A phase I trial adding poly(ADP-ribose) polymerase inhibitor veliparib to induction carboplatin-paclitaxel in patients with head and neck squamous cell carcinoma: Alliance A091101.

Abstract

We report the results of this phase I study to evaluate the maximum tolerated dose (MTD) and safety of veliparib, a poly(ADP-ribose) polymerase (PARP) inhibitor, combined with carboplatin and paclitaxel induction chemotherapy (IC) for locoregionally advanced head and neck squamous cell carcinoma (HNSCC). In a 3+3 cohort design, patients with stage IVA-B human papillomavirus-negative HNSCC received 2 cycles of carboplatin (AUC 6, day 1), paclitaxel (100mg/m2, days 1, 8, 15) and veliparib (days 1-7) every 21days followed by standard curative-intent chemoradiotherapy. Primary endpoint: MTD and recommended phase II dose (RP2D) as determined by the first IC cycle. Twenty patients enrolled. Two withdrew before treatment; 18 patients were analyzed. Median age was 63years.
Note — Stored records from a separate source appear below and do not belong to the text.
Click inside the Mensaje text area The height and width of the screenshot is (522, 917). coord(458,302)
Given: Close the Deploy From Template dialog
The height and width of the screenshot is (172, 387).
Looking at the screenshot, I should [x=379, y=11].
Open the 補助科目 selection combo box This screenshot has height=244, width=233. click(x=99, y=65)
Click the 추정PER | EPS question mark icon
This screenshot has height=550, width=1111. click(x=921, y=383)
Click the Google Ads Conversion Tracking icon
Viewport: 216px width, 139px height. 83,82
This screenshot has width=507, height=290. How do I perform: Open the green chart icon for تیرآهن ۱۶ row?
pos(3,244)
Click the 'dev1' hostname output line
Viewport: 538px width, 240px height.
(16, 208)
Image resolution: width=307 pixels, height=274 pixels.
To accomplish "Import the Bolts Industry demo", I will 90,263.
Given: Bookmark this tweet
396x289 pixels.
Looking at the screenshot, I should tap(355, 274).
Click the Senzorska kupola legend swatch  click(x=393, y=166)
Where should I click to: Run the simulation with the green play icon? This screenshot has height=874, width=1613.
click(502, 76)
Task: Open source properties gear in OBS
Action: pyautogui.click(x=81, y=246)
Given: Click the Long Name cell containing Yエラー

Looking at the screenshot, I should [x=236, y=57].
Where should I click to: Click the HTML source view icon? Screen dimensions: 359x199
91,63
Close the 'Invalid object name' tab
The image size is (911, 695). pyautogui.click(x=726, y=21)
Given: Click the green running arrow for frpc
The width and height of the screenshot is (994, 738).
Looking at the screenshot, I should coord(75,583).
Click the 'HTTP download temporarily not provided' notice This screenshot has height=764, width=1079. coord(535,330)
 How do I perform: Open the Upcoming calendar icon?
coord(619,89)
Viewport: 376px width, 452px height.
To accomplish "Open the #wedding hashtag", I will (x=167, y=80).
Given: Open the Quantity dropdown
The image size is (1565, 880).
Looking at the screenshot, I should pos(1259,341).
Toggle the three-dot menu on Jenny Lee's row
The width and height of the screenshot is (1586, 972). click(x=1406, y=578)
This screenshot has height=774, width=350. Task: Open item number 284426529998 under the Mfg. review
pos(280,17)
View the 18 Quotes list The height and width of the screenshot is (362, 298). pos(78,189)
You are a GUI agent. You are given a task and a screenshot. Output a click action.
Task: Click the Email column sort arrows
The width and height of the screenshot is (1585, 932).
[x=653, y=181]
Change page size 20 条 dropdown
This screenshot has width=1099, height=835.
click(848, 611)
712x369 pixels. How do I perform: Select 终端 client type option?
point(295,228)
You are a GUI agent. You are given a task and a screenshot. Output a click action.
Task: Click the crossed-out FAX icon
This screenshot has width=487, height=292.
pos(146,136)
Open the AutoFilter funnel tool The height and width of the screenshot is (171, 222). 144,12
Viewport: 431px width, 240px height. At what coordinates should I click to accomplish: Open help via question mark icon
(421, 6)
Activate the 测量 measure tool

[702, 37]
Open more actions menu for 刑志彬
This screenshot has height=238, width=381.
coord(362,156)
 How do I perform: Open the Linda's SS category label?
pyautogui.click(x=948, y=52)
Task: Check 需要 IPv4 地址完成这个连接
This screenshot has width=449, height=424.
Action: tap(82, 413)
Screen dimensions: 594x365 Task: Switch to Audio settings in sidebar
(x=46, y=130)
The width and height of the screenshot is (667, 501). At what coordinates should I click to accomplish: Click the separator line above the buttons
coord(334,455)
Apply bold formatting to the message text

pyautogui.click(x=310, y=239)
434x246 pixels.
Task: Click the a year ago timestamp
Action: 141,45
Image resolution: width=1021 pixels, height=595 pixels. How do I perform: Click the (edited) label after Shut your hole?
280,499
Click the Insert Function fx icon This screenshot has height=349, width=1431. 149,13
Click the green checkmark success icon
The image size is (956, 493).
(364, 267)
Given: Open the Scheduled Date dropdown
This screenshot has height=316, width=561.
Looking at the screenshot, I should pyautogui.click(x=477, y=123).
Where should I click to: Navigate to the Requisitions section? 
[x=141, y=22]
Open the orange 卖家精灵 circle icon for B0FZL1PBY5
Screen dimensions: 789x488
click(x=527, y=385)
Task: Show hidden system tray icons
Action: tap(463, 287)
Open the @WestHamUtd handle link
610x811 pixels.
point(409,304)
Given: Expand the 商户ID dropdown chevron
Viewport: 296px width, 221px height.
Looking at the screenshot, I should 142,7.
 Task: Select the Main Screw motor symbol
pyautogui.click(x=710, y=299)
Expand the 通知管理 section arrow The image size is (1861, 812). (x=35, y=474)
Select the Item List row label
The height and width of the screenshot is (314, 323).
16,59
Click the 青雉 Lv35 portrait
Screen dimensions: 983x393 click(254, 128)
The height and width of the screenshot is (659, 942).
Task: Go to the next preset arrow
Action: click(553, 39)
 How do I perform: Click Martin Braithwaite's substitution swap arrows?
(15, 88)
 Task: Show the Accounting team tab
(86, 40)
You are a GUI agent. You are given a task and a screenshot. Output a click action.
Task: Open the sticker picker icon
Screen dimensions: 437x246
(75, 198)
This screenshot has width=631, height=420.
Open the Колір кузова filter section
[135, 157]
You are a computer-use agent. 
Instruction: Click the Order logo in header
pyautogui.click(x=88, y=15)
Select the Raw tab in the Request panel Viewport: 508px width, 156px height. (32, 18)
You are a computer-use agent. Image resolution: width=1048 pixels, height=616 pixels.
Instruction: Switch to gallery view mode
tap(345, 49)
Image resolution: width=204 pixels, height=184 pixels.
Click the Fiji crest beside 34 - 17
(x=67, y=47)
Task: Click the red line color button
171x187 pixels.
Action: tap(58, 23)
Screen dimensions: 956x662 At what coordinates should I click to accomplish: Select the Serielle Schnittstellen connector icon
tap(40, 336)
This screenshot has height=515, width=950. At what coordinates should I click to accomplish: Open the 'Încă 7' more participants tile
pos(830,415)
Primary disease sites included hypopharynx (n=5), larynx (n=5), oral cavity (n=4), oropharynx (n=3), and nasal cavity (n=1). Through all of IC, the most common grade 3+adverse events (AEs) were neutropenia (33%), thrombocytopenia (33%), anemia (11%), and white blood cell decrease (11%). One patient experienced a hematologic DLT at 350mg BID. The RP2D for veliparib combined with carboplatin/paclitaxel is 350mg BID. With 40.9month median follow-up across dose levels for all patients, the 24-month overall and progression free survival was 77.8% (95% CI 60.8-99.6%) and 66.7% (95% CI 48.1-92.4%), respectively. Medians have not been reached. Addition of veliparib to carboplatin and paclitaxel IC was well tolerated in patients with advanced HNSCC. Hematologic toxicities were the most common AEs.